In case you missed last episode about deobfuscation, source code analysis and taking down CP campaign, you can still read it here
OSINT & DISINFORMATION
We all know that social media platforms are not only for sharing photos and memories with friends but also for quick exchange of links and information, which might be used to manipulate social opinion. There are many examples of this behavior in the past but the biggest one - Russian interference in the 2016 United States elections was described in details in Mueller report and some of the propaganda methods used by Russian agents have been uncovered. Their main tactic was to buy advertisement on Facebook for their candidate, create groups associate with fans of one political side and sharing disinformaiton - building a websites containing favorable content and also hiding a uncomfortable information that don't fit their narrative.
Majority of the tasks have been done by bot network and main used social media were Facebook and Twitter.
Due to coming election in Poland, I have decided to analyze the biggest Polish sharing information platform - wykop.pl. Wykop is continously being accused of poor moderation, allowing to manipulate votes or sharing a fake news. Regarding users, some content on main website and Mikroblog is being censored and deleted by mods because or political correctness but getting many upvotes at the same time.
I took a look on content from tags #wybory (#election, from December 2019), #polityka (#politics, from April 2020) and on users and theirs followed, which gave the most amount of downvotes in mentioned tags. Data will be presented in readable way, where I was looking for anomalies, which might point to votes manipulation and potentially use of bot network which block content to go the main site.
Wykop has an API (https://www.wykop.pl/dla-programistow/api/), however access to it it's quite difficult, that's why I decided to check for manual scraping all of the necessary information.
At the beginning, I needed articles from previous weeks and even months. During browsing website with Burp Suite I saw an AJAX request send to
which returns last 25 articles in HTML format, which next can be easily parsed with Python and Beautiful Soup. To paginate over results, one need change "link-[ID]" to the ID of the last article. Parameter hash is just for decoration.

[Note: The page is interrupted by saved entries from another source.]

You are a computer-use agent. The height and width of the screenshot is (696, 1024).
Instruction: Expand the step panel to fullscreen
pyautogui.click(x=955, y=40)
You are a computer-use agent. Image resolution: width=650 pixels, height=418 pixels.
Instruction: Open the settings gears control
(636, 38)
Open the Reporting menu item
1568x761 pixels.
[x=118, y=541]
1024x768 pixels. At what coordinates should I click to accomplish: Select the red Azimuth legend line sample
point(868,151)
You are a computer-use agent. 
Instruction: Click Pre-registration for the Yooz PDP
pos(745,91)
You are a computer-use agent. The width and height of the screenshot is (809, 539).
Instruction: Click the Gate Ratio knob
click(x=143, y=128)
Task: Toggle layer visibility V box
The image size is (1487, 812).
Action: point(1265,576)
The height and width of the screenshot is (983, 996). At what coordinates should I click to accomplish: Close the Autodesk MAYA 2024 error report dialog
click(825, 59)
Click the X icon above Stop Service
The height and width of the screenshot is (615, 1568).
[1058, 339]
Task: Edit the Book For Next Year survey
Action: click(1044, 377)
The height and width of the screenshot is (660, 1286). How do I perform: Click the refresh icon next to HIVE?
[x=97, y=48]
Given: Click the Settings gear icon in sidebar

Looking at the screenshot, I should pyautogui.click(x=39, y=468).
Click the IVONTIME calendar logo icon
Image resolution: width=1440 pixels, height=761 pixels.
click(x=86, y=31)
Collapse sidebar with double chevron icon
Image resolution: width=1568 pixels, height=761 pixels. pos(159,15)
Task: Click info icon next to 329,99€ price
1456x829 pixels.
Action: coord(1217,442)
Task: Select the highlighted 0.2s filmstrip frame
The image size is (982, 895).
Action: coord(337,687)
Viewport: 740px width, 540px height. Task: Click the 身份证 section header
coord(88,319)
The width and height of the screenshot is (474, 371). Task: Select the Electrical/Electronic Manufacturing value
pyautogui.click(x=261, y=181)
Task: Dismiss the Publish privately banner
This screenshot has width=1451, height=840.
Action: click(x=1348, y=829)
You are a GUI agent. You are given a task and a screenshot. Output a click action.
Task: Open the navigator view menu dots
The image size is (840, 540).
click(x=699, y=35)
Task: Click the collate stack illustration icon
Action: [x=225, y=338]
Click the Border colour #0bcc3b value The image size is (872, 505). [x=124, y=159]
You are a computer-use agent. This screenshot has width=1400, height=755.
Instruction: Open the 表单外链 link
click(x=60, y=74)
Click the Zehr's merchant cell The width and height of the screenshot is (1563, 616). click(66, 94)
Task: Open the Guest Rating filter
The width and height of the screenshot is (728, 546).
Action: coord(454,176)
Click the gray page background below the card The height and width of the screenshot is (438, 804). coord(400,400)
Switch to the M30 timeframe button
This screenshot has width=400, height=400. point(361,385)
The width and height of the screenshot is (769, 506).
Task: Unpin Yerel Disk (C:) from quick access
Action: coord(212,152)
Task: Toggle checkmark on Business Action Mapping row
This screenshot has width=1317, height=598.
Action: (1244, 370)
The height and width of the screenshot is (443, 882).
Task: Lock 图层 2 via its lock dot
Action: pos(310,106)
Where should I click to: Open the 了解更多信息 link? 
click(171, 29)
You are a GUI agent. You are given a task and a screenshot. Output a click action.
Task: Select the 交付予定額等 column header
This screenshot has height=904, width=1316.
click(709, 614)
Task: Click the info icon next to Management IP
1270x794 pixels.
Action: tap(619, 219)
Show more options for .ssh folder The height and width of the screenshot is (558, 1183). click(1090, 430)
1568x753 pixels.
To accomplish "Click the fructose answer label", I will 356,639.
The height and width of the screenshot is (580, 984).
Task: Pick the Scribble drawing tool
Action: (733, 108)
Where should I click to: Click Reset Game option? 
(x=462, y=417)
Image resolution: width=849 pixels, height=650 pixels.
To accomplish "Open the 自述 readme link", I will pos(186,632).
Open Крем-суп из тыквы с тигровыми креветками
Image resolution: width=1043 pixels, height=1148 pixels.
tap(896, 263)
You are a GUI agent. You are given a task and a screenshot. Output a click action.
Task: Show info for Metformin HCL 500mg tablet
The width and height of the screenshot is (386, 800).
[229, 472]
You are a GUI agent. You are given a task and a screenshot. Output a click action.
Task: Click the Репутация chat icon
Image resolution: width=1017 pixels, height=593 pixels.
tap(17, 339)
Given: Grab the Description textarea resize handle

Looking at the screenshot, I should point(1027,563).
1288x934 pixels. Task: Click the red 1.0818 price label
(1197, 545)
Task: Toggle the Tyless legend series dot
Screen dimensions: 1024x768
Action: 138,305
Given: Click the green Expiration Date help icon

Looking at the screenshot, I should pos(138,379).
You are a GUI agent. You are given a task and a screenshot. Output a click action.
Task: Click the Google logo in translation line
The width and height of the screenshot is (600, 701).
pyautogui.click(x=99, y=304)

Having this data in our Elasticsearch database (timestamp and ID), we need to check for all users that downvoted all scraped previous articles. We can get this data by accessing following endpoint
where ID is ID of the article
So no database has been populated with articles from politics related tags and all users that downvoted these articles.
Last step is to create a relationship graph between users and to achieve this I needed to scrape all followed users by users that are in database. Also, in this case, access to the data is not limited in any way against scraping.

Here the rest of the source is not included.